- **Tasks and exercises**:
A. In the news story about two young girls eating a marijuana cookie, where were the girls taken after the fire station in Mountain Green?
B. Continue the news story about the marijuana cookie from the point where it stops.

- **Extracted text**:
____________________

1 marijuana cookie + 2 young children = 3rd degree felony charges

Photo: Facebook/Morgan County Sheriff's Office

MOUNTAIN GREEN, Morgan County, Utah, May 30, 2017 (Gephardt Daily) — A woman from New Mexico had a scare Saturday morning when her daughters, ages 3 and 5, ate a cookie that wasn’t intended for them. The treat contained marijuana.

Morgan County Deputy Sheriff Gary Dudley said the woman and her husband were staying in a vacation home in Mountain Green with their daughters. They were getting ready to go somewhere, so the girls went out to wait in the car.

That’s where they found the cookie. When the parents came outside, the girls were finishing up the last few crumbs.

Dudley said the mother initially did the wrong thing, having the cookie and leaving it where the kids found it — but then, he said, she did the right thing by getting them medical attention. She took the girls to the fire station in Mountain Green, and from there they were taken to a hospital in Ogden.

Quite a few people who heard about this incident commented on various websites that the mom didn’t need to worry about the kids — “the kids would have just slept it off,” “it’s impossible to overdose on weed” — and now the mom is in trouble for “no reason.”

Deputy Sheriff Dudley told Gephardt Daily that simply isn’t true.

“It’s irresponsible thinking to say the kids would be fine, just sleep it off,” he said. “People in Colorado overdose on weed.

____________________

- **Given data**:
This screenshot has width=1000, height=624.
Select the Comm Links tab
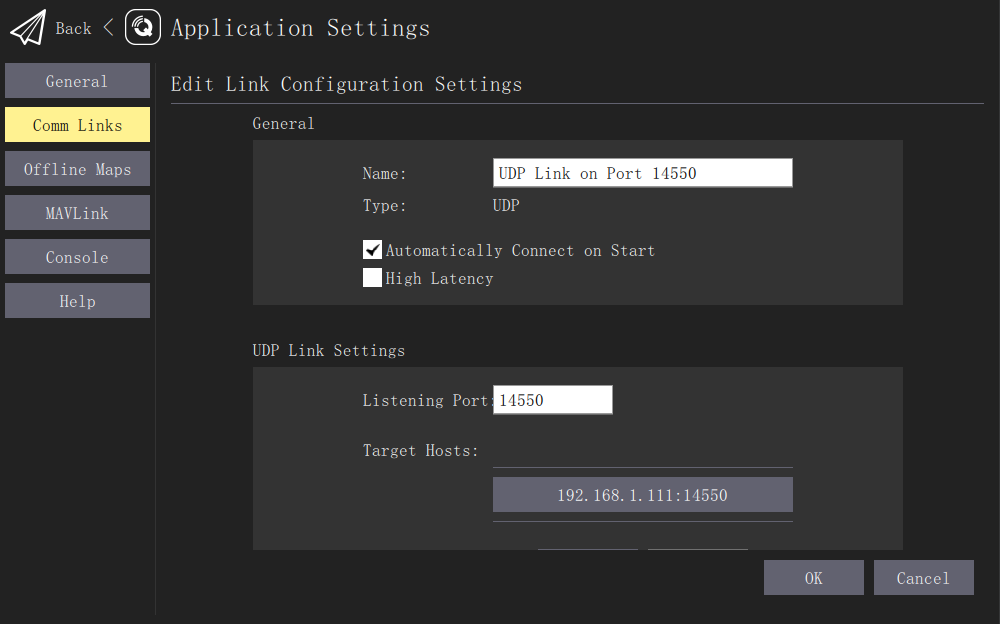77,124
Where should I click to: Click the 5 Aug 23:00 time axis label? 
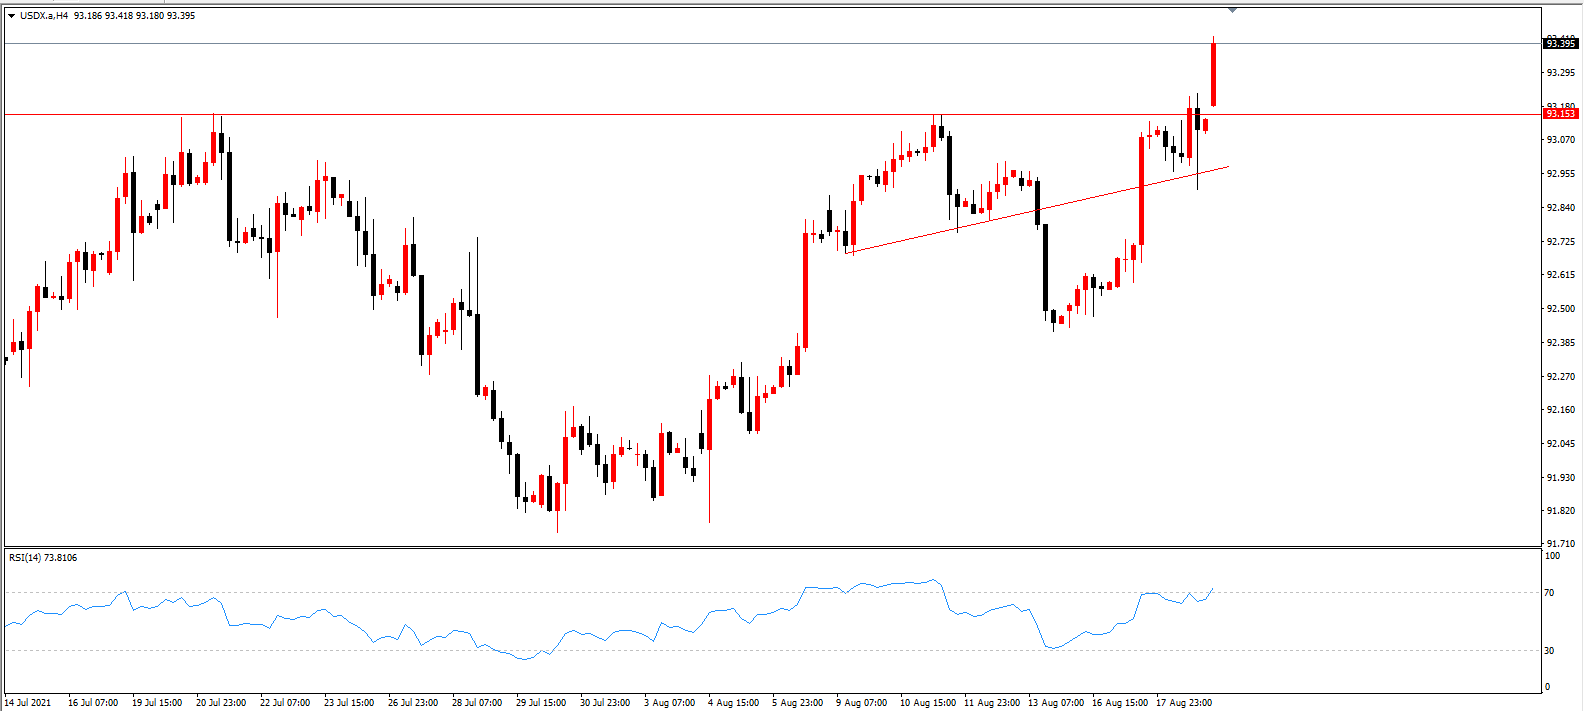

____________________

- **Expected outputs**:
A. To a hospital in Ogden.

B.
“Prescriptions (of medical marijuana) are based on the individual. Can you imagine a 30-pound child ingesting something prescribed for a 200-pound man?”

The cookie the children ate was not prescribed for anyone — it was recreational.

A Google search for cannabis turns up a number of sites dedicated to the safe use of legal marijuana. Most of them emphasize the difference in effect between smoking/vaping weed and ingesting it as an “edible.” The edibles are generally a lot stronger and produce a sensation that can be much more intense than inhaling.

According to these sites, the edibles are slower to take effect and take longer to wear off. They advise people not to overdo it, and they warn that the symptoms of an overdose (yes, they call it an overdose) are rapid heart beat, paranoia, extreme discomfort and fear that you are dying.

The mom did the absolutely right thing by getting medical attention for her little girls, Dudley said.

Will she pay a price, and to what extent? That remains to be seen. Dudley said the medical personnel at the hospital alerted law enforcement. A deputy went over and interviewed the mother and then arrested her. She was jailed and posted bail.

She is facing two counts of third-degree felony child endangerment and will have to appear in court. If she doesn’t show up for court, her name will go into a national database and will come up in any future contact with law enforcement. Medical marijuana is legal in New Mexico for qualifying patients who have specific medical conditions. Recreational marijuana is illegal and a criminal offense there.

“Police don’t have options in these cases,” Dudley said, explaining that the law is what it is, and an officer can’t just give someone a warning when the law says it’s a third-degree felony.

Being arrested and charged, however, isn’t the same as a verdict and a sentence from a judge. Dudley said the court will take a lot of things into consideration, and he really can’t predict the outcome.